Instructions to follow >> Offset every coordinate in the answers by adding 50, and write out the material again, requests included, from its start through the line with "tap(737, 331)". Reproduce only those lines.

Material provided >>
★ ★ ★ ★ ★ ★ ★
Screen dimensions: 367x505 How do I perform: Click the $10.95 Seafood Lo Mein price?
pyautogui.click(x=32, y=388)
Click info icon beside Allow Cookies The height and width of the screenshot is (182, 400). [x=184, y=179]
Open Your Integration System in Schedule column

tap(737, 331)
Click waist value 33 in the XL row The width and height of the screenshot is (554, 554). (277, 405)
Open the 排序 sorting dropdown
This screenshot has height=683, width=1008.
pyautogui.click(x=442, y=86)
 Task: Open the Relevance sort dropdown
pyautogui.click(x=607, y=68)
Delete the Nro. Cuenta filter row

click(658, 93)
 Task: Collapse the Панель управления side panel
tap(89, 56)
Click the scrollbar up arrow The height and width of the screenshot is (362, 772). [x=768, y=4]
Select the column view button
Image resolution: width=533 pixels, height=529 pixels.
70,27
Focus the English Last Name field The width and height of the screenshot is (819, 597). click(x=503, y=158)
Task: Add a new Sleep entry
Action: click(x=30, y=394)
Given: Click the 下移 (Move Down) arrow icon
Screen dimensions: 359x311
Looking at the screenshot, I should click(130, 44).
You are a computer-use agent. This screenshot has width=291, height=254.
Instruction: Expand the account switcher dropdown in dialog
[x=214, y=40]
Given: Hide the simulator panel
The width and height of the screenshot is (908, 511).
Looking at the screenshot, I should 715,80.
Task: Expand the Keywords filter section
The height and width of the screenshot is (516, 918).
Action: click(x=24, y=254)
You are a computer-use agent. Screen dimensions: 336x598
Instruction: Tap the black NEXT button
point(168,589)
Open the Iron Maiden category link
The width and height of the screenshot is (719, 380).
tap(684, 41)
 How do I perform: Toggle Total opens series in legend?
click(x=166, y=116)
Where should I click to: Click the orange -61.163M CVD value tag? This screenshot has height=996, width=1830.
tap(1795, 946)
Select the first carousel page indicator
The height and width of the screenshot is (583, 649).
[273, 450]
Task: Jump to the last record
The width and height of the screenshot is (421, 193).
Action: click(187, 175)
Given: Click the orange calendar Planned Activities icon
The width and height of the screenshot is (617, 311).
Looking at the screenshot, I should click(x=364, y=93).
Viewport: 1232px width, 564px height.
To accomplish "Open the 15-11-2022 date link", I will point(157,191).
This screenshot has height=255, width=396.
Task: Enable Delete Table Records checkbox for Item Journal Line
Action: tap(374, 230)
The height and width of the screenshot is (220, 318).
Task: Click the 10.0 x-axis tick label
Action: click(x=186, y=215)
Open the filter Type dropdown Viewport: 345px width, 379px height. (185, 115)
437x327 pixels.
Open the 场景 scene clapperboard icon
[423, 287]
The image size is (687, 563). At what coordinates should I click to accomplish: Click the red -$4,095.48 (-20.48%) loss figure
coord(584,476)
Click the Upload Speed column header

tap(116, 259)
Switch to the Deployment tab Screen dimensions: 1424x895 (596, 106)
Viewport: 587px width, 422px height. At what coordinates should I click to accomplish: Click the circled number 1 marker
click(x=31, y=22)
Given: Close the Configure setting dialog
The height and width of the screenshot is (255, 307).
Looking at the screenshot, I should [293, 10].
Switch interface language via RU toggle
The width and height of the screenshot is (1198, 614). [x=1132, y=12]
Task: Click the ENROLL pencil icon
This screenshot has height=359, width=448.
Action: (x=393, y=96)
★ ★ ★ ★ ★ ★ ★
Solution to the exercise >>
Screen dimensions: 367x505 How do I perform: Click the $10.95 Seafood Lo Mein price?
pyautogui.click(x=82, y=438)
Click info icon beside Allow Cookies The height and width of the screenshot is (182, 400). [x=234, y=229]
Open Your Integration System in Schedule column

tap(787, 381)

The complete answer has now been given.